Der DSLV Bundesverband Spedition und Logistik hatte bereits über die relevanten erlassenen Regelungen und Vereinbarungen im Zusammenhang mit der Corona-Krise berichtet. Das Bundesverkehrsministerium hat die bereits in Kraft getretenen Regelungen nun im Verkehrsblatt vom 30. April 2020 veröffentlicht (Anlage). Im Zusammenhang mit der Beförderung gefährlicher Güter betrifft dies die folgenden Vereinbarungen:

 
  • M324 und RID 1/2020 Bescheinigungen für Fahrer und Gefahrgutbeauftragte
  • M325 und RID 2/2020 Prüfungen von Tanks
  • M326 und RID 3/2020 Prüfung von Druckgefäßen
  • M327 und RID 4/2020 Prüfung von ortsbeweglichen Tanks und MEGC
  • ADN/M025 Bescheinigungen über besondere Kenntnisse des ADN und Schulungsnachweise für Gefahrgutbeauftragte

 

  • Verlängerung der Geltungsdauer von Schulungsbescheinigungen für Gefahrgutbeauftragte im Seeverkehr
    Da sich die Pflicht zur Bestellung eines Gefahrgutbeauftragten für den Seeverkehr jedoch aus den nationalen Bestimmungen ergibt, hat das BMVI mit dem DIHK und den obersten Verkehrsbehörden eine Duldung abgestimmt und ebenfalls veröffentlicht. Diese ist bis zum 30. November 2020 befristet.

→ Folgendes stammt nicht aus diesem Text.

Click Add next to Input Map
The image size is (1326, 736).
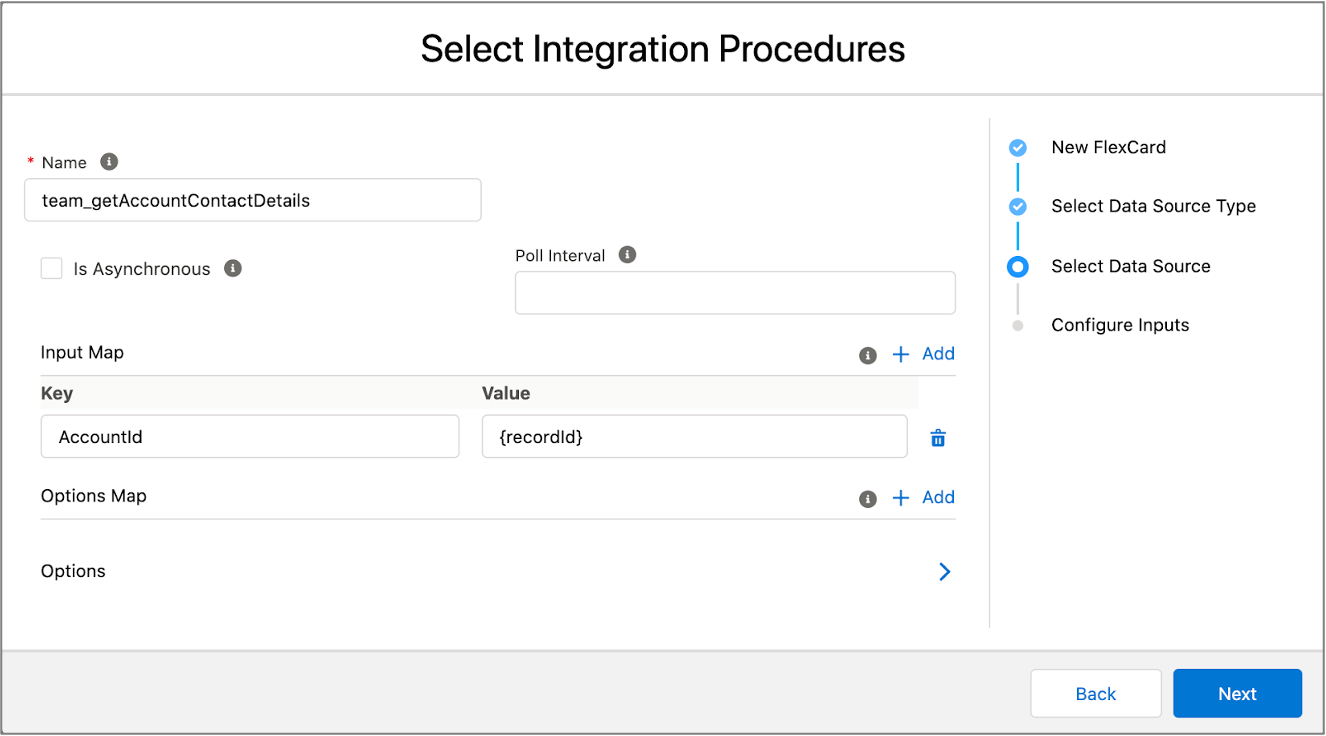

Nach dieser wird, soweit Gefahrgutbeauftragte im Seeverkehr im Besitz von Schulungsbescheinigungen nach der Gefahrgutbeauftragtenverordnung (GbV) sind, auf die Verfolgung eines Verstoßes nach § 9 Absatz 2 Nummer 1 GbV als Ordnungswidrigkeit nach § 10 Nummer 1 Buchstabe d GbV (§ 47 Absatz 1 des OWiG) verzichtet, wenn der Schulungsnachweis zwischen dem 1. März 2020 und dem 1. November 2020 endet und dessen Inhaber vor dem 1. Dezember 2020 eine Prüfung nach § 6 Absatz 4 GbV bestanden hat.

 

  • Inanspruchnahme der Freistellung nach Unterabschnitt 1.1.3.6 ADR
    Ebenfalls wurde die Duldungsregelung, die sich auf die Beförderung von Hygieneprodukten (z.B. Desinfektionsmittel) und medizinischen Produkten bezieht, welche zwischenzeitlich noch um die Nummer 5 im Zusammenhang mit einem Feuerlöschgerät ergänzt worden ist, bekannt gemacht. Sie ermöglicht für die genannten Produkte, dass Beförderungen, gemäß der Freistellung nach Unterabschnitt 1.1.3.6 ADR ('1000 Punkte Regelung“), zusätzliche Erleichterungen in Anspruch nehmen können. Dazu gehört unter anderem, dass kein Beförderungspapier mitgeführt werden muss und die Neukommissionierung von zusammengesetzten Verpackungen vereinfacht wird.
 
Diese Vorgehensweise ist befristet bis zum 31. August 2020.
 
Aufgrund der missverständlichen Formulierung der Duldung haben den DSLV vereinzelte Anfragen erreicht. Auf Nachfrage des DSLV hat das BMVI klargestellt, dass sich die vorliegende Duldung an Unternehmen richte, die sonst keine Gefahrgutbeförderungen - also auch keine Beförderung nach 1.1.3.6 ADR -  durchführen und gezielt im Rahmen von Distributionen von Desinfektionsmitteln tätig werden. Für diese sollen weitergehende Erleichterungen - über 1.1.3.6 hinaus - zugestanden werden. Die vorliegenden Erleichterungen gelten demnach nur, wenn sich neben den Hygieneprodukten keine weiteren Gefahrgüter auf dem Fahrzeug befinden. Bezogen auf eine Lieferkette befreie die Duldung zwar von der Mitführung des Beförderungspapiers, jedoch nicht von den vorgelagerten Informationspflichten nach GGVSEB.